Some of the key benefits of OKEx is offering derivative trading products at low fees that can be traded with fiat currency. The key limitation is that trading in Euro is not yet supported and the exchange has only been launched since 2017.
bitFlyer is a Japanese headquartered exchange which has been operating since 2014. The exchange launched bitFlyer Lightning in 2015 which offers derivative cryptocurrency products along with spot trading and ForEx to clients.
The futures available enable users to speculate on the price of Bitcoin against the Japanese Yen (JPY). Users can avail of leverage up to 15 times their margin (deposit). Both Bitcoin and JPY can be used as margin. There are three different types of futures offered on the exchange.

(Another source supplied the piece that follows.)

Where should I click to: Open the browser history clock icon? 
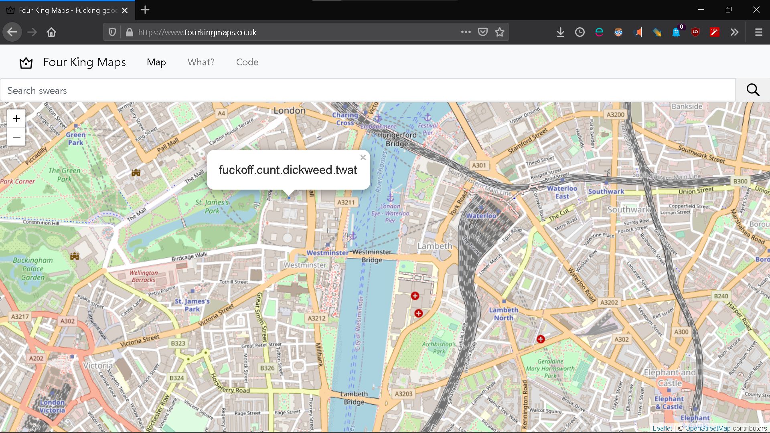click(580, 32)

There are futures with weekly, monthly, and quarterly expiry dates. The futures products enable traders on the exchange to go both short and long whereas bitFlyer’s spot products do not provide this capability to traders. The exchange has an order book, price chart, and recent trades printing. The futures products have no fees to trade.
The key limitation of the derivatives of bitFlyer Lightning is the limitation in the number of products offered. Bitcoin is only offered priced against the Japanese Yen which would mostly be relevant to Japanese clients. There is also no altcoins products available. Some of the key benefits include that the product would be highly useful for those trading in JPY and the product is also free to trade.
For traders and investors with large amounts of capital, both the Chicago Mercantile Exchange (CME) and Chicago Board Options Exchange (CBOE) launched Bitcoin futures products in 2017. Both marketplaces are highly regulated and offer a means for larger investors and institutional investors to participate in speculating on the price of Bitcoin. All contracts are denominated in USD.
The CME contract is based on 5 Bitcoin while the CBOE contract is based on 1 Bitcoin. CBOE requires 40% initial margin to trade their product and the CME requires an initial margin of 35%. With the products being traded on regulated exchanges, users would have to trade the product either through a registered broker or via owning a seat on one of the exchanges. This requires large amounts of capital and makes the product unsuitable for most who are trading in cryptocurrencies.
The exchanges apply circuit breaks to assist in handling the volatility of the market. Circuit breakers halt the market if the price moves a certain percentage within a trading session. Unlike online cryptocurrency exchanges which operate 24/7, trading in these products is only available during specified market hours.
While these products provide the opportunity for larger investors and institutions to speculate in the cryptocurrency market via derivatives, they are highly unsuitable to the majority of investors seeking to participate in the cryptocurrency markets.